Canto: What do the words ‘electoral college’ mean to you?
Jacinta: Let me see, ‘electoral’ has something to do with processes and methods relating to elections, and a college is an educational institution, and connected words like ‘collegial’ and ‘colleague’ bring to mind teams and teamwork, in an educated sort of way. I’ve also heard about the electoral college in relation to US federal politics, but I’m not sure what it means. At a guess, I think it just means the electorate, and the regions it’s made up of, though why that would be called a ‘college’ I’ve no idea.
Canto: Well there’s this American-only phenomenon called the Electoral College I’ve been hearing about since I’ve been tuning into what has become, hopefully briefly, Trumpistan, but the term has kind of washed over me, and I’ve not thought of it as anything more than a fancy term for the electorate and its divisions, as you say. But no, a little book called Will he go?, by Lawrence Douglas, a professor of law, jurisprudence and social thought at Amherst College, has taught me otherwise, though I’ve not completely got my head around it, so now’s the time.
Jacinta: Wikipedia tells me it goes back to that worshipped but problematic constitution of theirs. It also seeks to explain how it works, but it doesn’t really explain, at least not in its initial section, how it was thought needful.

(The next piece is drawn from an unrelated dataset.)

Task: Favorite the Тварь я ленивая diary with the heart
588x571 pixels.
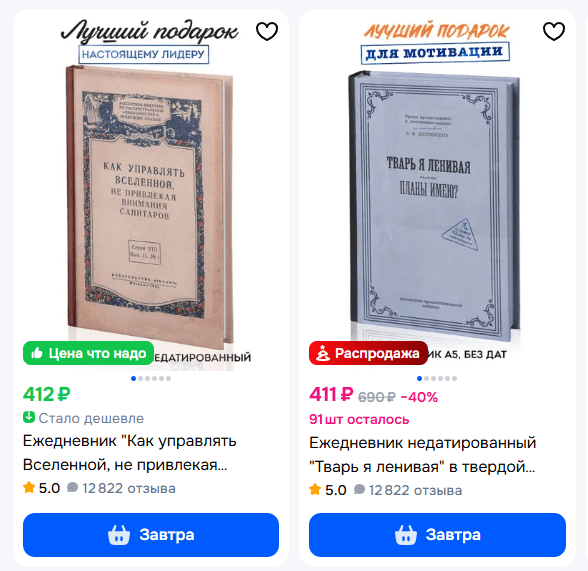Action: 554,31
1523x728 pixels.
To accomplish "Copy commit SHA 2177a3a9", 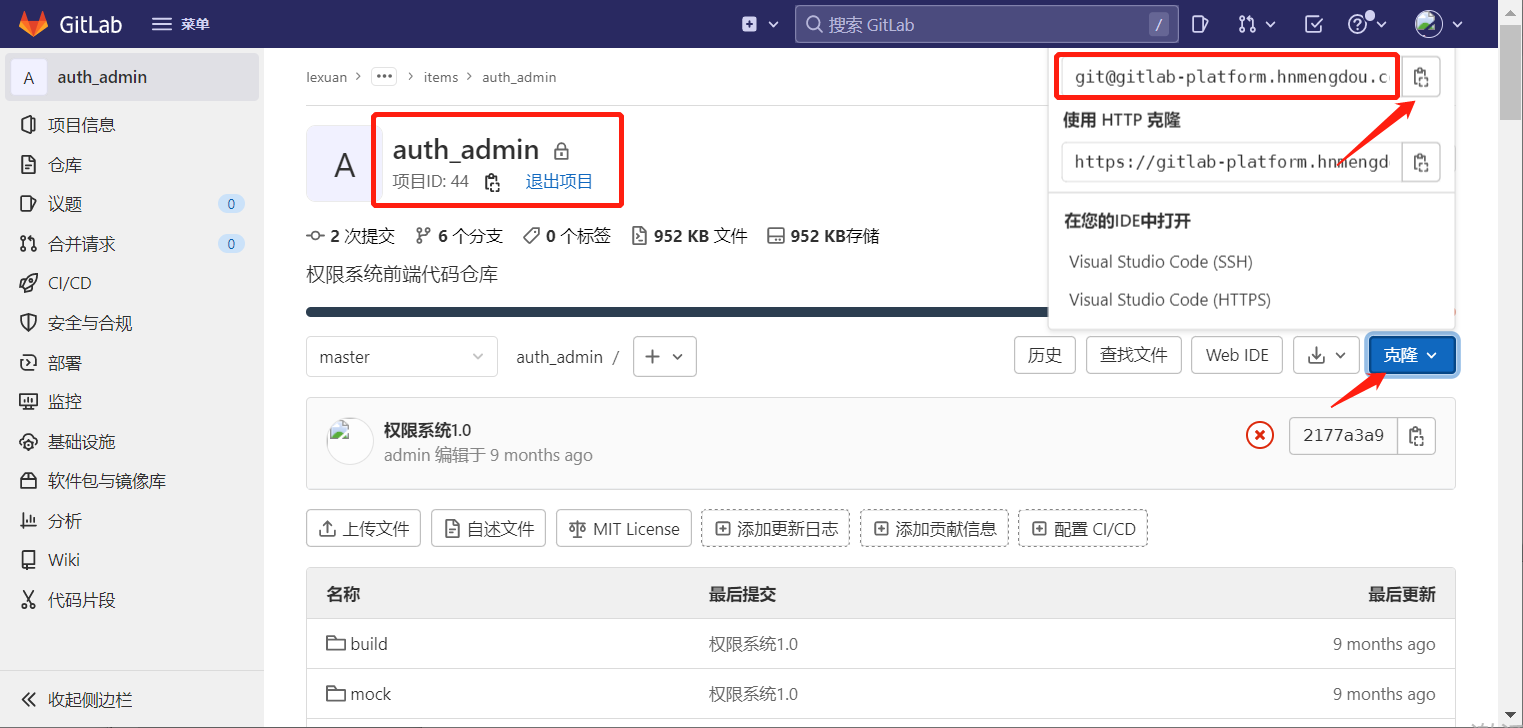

Canto: Well, Douglas has a chapter in his book, ‘The Electoral College revisited, alas’, which opens thus:
The Electoral College is our constitutional appendix, a vestigial organ that has ceased to perform any valuable function and can only create problems for the body politic. It is a deservedly unloved part of our Constitution. Recently asked what part of the Constitution she would most like to alter, Justice Ruth Baider Ginsburg quickly answered, ‘the Electoral College – I’d like to see it abolished.’ Most Americans agree. No poll conducted over the past 70 years has found a majority of Americans supporting it. Only roughly one third of those polled in 2019 ‘would prefer to keep’ it.

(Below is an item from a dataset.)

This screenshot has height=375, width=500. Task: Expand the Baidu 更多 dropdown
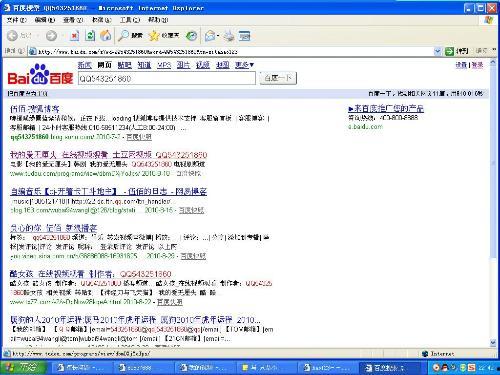(244, 65)
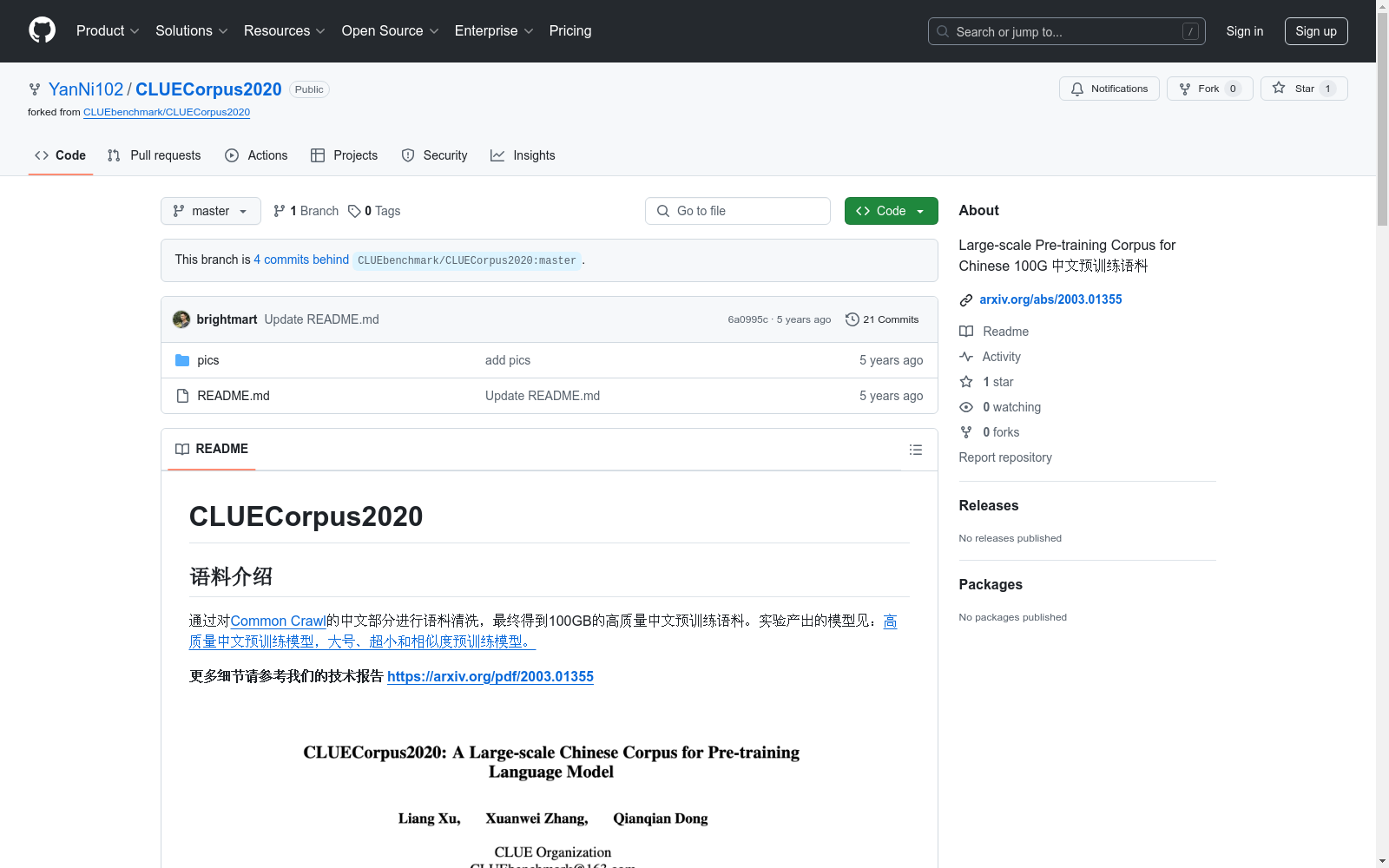Click the README.md file icon
This screenshot has height=868, width=1389.
(x=182, y=396)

L Douglas, Will he go? p 49.
Douglas goes on to argue that the USA is the only country in the world where the loser of a presidential election, based on popular vote, can actually win it by means of another system, namely the Electoral College in this case.
Jacinta: But in Australia we often have parties losing the popular vote but gaining more seats and so gaining ultimate victory, or in cases where neither party has an outright majority, it’s the party that can form a coalition with minor parties or independents that can form government.
Canto: Yes but here they’re talking about one-on-one presidential battles, no coalitions. Though such one-on-one races are just indicative of a bad political system, IMHO. And the reason parties win with a minority of votes is because the voters in some electorates are ‘worth more’ than the voters in other electorates. This imbalance was sort of deliberately created to provide more rural states with more power, so they wouldn’t be swamped at every election by the urbanites, but with the dramatic increase in urbanisation in recent decades, and the increase in productivity of those urban states, it’s become clear that the most urbanised states are effectively subsidising the rural states, while being dudded out of their share of the vote.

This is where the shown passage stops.